|Butron, Ana -|
|Chen, Y-C -|
|Rottinghaus, George -|
Submitted to: Theoretical and Applied Genetics
Publication Type: Peer Reviewed Journal
Publication Acceptance Date: October 17, 2009
Publication Date: November 13, 2009
Citation: Butron, A., Chen, Y., Rottinghaus, G., McMullen, M.D. 2009. Genetic Variation at Bx 1 Controls DIMBOA Content in Maize. Theoretical and Applied Genetics. 120:721-734. Interpretive Summary: The European corn borer and related insects cause damage to corn by feeding on leaf and whorl tissue. In corn seedlings natural resistance to this leaf feeding is controlled by a chemical known as DIMBOA. Although the genes involved in the synthesis of DIMBOA are known, the genetic basis of varietal differences in resistance has not been defined. In this study we identify the chromosomal regions controlling DIMBOA synthesis across a diverse set of corn inbred lines. In addition we demonstrated that the largest genetic difference among inbred lines affecting DIMBOA concentration is variation in a gene called bx1, the first step in DIMBOA synthesis. These results are important because they provide corn breeders with the knowledge for marker assisted selection of corn lines with improved insect resistance.
Technical Abstract: The main hydroxamic acid in maize (Zea mays L.) is 2-4-hydroxy-7-methoxy-1,4-benzoxazin-3-one (DIMBOA). DIMBOA confers resistance to leaf-feeding by several corn borers. Most genes involved in the DIMBOA metabolic pathway are located on the short arm of chromosome 4, and QTLs involved in maize resistance to leaf-feeding by corn borers have been localized to that region. However, the low resolution of QTL linkage mapping does not allow convincing proof that genetic variation at Bx loci was responsible for the variability for resistance. This study addressed the following objectives: to map the QTLs involved in DIMBOA synthesis across genetically divergent maize inbreds, and to determine if genetic variation at Bx1 controls DIMBOA levels in maize inbreds.
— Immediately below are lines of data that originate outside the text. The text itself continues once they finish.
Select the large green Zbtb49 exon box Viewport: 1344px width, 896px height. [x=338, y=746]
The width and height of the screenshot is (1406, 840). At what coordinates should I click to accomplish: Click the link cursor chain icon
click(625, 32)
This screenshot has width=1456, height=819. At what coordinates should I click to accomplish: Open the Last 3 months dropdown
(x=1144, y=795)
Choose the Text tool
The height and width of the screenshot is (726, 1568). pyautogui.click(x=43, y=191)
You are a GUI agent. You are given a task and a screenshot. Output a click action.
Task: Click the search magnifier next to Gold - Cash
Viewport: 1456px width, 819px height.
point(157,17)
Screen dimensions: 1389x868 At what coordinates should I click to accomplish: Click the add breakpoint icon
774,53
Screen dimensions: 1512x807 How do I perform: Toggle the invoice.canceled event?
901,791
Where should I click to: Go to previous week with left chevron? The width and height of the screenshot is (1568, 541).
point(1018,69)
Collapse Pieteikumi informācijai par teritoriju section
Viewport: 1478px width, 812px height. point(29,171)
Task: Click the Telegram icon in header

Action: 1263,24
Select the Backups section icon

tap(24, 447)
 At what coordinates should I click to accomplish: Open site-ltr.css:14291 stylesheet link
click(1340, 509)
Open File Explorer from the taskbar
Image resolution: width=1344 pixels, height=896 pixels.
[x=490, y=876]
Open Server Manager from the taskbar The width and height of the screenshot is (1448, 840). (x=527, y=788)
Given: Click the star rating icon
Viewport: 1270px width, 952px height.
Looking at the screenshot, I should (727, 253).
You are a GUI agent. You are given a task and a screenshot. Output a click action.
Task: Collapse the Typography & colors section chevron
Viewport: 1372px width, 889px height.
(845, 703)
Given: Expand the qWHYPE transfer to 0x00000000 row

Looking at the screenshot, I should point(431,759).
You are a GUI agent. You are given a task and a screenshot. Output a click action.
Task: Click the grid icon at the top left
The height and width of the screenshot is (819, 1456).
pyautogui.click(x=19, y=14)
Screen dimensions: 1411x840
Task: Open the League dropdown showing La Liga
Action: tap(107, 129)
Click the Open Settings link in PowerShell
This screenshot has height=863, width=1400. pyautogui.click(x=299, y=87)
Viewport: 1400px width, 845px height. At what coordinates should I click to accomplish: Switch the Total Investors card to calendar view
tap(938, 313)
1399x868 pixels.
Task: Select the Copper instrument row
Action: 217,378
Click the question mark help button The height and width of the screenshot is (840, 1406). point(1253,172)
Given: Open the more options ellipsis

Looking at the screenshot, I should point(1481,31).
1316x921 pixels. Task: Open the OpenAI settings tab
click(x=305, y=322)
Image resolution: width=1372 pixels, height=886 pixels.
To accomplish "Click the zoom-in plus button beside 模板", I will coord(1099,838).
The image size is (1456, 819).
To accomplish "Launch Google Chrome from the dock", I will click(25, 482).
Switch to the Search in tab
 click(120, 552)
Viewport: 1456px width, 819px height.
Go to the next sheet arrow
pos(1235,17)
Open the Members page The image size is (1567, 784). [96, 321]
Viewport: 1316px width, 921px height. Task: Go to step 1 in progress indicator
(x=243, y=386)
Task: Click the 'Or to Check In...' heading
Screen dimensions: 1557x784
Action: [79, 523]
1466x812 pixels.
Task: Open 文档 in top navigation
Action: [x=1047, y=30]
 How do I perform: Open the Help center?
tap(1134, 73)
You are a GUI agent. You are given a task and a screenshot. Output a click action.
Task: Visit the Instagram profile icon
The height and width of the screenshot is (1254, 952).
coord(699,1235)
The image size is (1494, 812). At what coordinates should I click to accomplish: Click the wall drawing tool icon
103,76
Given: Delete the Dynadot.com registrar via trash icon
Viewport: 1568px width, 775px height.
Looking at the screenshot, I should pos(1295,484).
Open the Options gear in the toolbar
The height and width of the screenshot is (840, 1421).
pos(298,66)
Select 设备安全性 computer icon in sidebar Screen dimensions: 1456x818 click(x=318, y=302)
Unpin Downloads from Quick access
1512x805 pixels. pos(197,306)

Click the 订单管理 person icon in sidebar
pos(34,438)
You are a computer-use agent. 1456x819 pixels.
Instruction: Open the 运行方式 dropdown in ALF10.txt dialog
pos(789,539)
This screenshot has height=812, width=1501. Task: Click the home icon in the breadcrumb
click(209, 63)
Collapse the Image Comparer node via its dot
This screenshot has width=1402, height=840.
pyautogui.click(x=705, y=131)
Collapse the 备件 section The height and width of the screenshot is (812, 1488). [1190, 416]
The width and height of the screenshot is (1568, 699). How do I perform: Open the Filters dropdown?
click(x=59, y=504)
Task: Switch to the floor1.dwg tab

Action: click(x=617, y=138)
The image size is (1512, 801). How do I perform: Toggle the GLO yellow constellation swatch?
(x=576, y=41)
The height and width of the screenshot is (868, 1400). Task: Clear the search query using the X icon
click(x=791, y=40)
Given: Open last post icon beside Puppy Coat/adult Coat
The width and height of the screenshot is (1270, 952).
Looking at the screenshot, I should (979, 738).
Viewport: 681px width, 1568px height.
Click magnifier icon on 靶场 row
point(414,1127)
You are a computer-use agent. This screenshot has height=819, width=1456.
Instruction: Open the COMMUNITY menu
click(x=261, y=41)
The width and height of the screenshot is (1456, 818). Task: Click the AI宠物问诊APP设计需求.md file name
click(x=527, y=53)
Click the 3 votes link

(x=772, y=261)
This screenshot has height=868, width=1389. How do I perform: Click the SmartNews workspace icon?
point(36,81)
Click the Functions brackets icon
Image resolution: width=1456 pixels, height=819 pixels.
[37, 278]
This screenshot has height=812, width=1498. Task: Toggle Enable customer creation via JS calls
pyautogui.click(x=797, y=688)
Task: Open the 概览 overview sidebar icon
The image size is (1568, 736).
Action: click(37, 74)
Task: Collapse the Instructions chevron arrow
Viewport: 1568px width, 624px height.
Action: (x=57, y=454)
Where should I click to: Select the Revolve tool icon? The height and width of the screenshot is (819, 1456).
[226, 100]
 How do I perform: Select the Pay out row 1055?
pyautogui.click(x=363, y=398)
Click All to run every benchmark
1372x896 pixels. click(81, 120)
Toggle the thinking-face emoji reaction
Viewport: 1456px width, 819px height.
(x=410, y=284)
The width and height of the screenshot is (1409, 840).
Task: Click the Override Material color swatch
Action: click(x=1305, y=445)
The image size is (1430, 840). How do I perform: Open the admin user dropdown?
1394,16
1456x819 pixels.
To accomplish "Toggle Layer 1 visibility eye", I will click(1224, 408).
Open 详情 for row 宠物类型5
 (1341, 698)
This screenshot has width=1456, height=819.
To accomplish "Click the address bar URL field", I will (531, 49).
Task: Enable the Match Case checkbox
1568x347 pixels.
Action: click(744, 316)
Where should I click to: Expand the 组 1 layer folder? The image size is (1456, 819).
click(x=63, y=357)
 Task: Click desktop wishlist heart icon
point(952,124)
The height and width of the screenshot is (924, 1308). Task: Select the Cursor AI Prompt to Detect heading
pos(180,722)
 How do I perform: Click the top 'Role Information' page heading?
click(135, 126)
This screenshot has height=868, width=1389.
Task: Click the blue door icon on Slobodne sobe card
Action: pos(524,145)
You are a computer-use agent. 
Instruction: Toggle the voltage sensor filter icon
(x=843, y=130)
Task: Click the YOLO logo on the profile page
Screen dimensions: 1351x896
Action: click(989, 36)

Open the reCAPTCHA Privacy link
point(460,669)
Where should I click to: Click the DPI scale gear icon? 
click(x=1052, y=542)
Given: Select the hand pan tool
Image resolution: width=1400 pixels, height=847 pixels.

A genetic model including eight markers explained approximately 34% of phenotypic variability across eight RIL families. The position of the largest QTL co-localizes with the majority of structural genes of the DIMBOA pathway. Association analysis determined that sequence polymorphisms at Bx1 affects variation of DIMBOA content. After adjusting for population structure, variation for two polymorphisms at Bx1 was significantly associated with DIMBOA content (p <0.001), explaining 12% of phenotypic variability across a population of 282 diverse maize lines. These results suggest that genetic variation for Bx1 is likely behind the QTL detected in the chromosome region 4.01, but specific causal polymorphisms responsible for that variation were not identified.